# Canal Report 3/12



## asago (Nov 11, 2008)

Fished for about 45 minutes in the canal this afternoon. I missed a small spec and my daughter caught a small one (on her first cast). Good news is the water temps - back of the canal was 70! at the mouth it was 64 (temps taken at 3:30). Water condition was bad muddy after the recent rains... definitely enjoyed casting the new Flylipps flies - the action on the bull minnow pattern is insane - can't wait to put them to a real test soon...


----------



## asago (Nov 11, 2008)

Here's an update... hit the dock light a few minutes ago, waters way up and green. One fish one cast a nursery spec - finally the fish have arrived!


----------



## Hunter (Sep 16, 2009)

My prayers are finally answered. 

i cant wait to get out tomorrow, you caught him on a fly or regular tackle?


----------



## AaronBarnes (Sep 7, 2009)

what canal... i live on the one in Indian Bayou...


----------



## asago (Nov 11, 2008)

I'm over in Poly Isle.

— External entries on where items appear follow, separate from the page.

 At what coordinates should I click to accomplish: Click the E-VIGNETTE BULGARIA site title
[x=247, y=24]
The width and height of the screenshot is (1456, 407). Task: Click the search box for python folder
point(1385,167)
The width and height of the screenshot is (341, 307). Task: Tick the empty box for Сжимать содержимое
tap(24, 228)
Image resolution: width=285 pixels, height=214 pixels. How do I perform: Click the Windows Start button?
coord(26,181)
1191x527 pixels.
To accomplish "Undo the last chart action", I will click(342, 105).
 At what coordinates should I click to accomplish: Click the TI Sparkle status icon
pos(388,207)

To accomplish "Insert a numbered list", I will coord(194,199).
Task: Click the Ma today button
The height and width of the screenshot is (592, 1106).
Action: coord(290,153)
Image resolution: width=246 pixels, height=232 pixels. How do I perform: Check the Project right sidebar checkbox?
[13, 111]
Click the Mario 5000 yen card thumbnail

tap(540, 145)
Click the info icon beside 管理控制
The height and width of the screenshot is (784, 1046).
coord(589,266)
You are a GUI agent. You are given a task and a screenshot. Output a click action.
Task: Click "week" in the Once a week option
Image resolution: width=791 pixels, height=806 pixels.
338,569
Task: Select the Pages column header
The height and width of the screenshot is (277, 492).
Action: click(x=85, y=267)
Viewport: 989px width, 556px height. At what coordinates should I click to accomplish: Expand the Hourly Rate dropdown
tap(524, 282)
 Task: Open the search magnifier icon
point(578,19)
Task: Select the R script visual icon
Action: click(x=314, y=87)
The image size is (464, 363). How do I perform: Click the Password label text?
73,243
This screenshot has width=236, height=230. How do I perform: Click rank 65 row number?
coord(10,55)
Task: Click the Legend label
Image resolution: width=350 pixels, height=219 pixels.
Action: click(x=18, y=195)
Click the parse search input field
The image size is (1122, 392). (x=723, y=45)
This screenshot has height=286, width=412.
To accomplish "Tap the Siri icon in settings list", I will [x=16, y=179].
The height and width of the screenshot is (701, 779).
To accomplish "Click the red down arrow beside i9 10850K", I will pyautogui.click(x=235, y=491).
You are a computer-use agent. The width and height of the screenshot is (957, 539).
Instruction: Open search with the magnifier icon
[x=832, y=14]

I picked up another small spec a few minutes ago from the doc this morning, all on the same fly - gold spoon fly from FlyLipps.


----------



## CaptHarry (Oct 13, 2007)

Sweet brotha!!

Edit: ....and where is a report from our trip of nothingness biaaaatch! :letsdrink

L8, Harry


----------



## FlyLipps (Oct 3, 2007)

There is no report, Harry, you weren't using the "magic flies"!!


----------